On July 22, 2014, the Milwaukee Common Council adopted an ordinance raising the minimum wage for all city employees and workers under service contracts with the city. Milwaukee’s hourly “living wage” will go from $9.51 an hour to $10.10 after the ordinance is signed into law, and then to $10.80 an hour starting March 1, 2015.
The ordinance’s primary sponsor, Alderman Ashanti Hamilton, said that increasing the minimum wage for city employees was the "right thing to do". Hamilton had initially proposed raising the minimum wage to $11.47 an hour next year, but the Milwaukee Finance and Personnel Committee, which met earlier Tuesday, was able to reach a compromise on a smaller increase.
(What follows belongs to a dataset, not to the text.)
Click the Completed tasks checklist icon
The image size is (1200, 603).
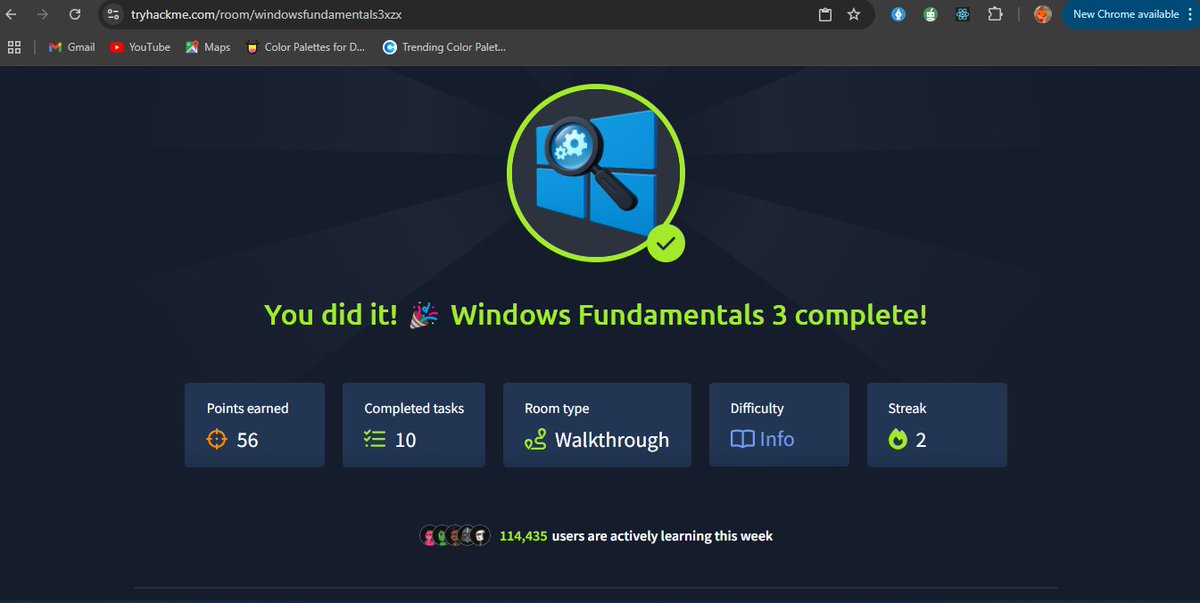tap(376, 439)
Hamilton also said that the Common Council considers the approved raise a “significant” increase and that “the council and the city are taking a proactive and positive approach to ensuring decent pay for our workers.”
Alderwoman Milele A. Coggs, a co-sponsor of the measure, said the council’s action today is in step with President Obama’s national move to increase the minimum wage. “With additional money in their pockets, workers can buy more goods and services, which helps their families and also helps stimulate our local economy.”
Opponents of the wage increase point out that, according to their estimates, the cost to taxpayers over the next year and a half is projected to be between $141,223 and $221,139. There are also fears that the increase could lead to cuts in work hours and benefits, as well as pricing marginal workers with less education and job experience out of the labor market.
The City of Milwaukee would become the latest in several municipalities that have raised, or have contemplated raising the minimum wage. On June 26, Milwaukee County supervisors agreed to place on this November’s ballot an advisory referendum that would raise the state minimum wage to $10.10 an hour. Earlier this month, a task force created by Chicago Mayor Rahm Emanuel recommended that the city increase its minimum wage from $8.25 an hour to $13 an hour by 2018. The San Diego City Council recently approved a phased-in increase of the city’s minimum wage from $9 an hour to $11.50 an hour by 2017 and Seattle voted to raise the minimum wage to $15 an hour. The Cities of San Francisco and Oakland have also discussed raising their respective minimum wages.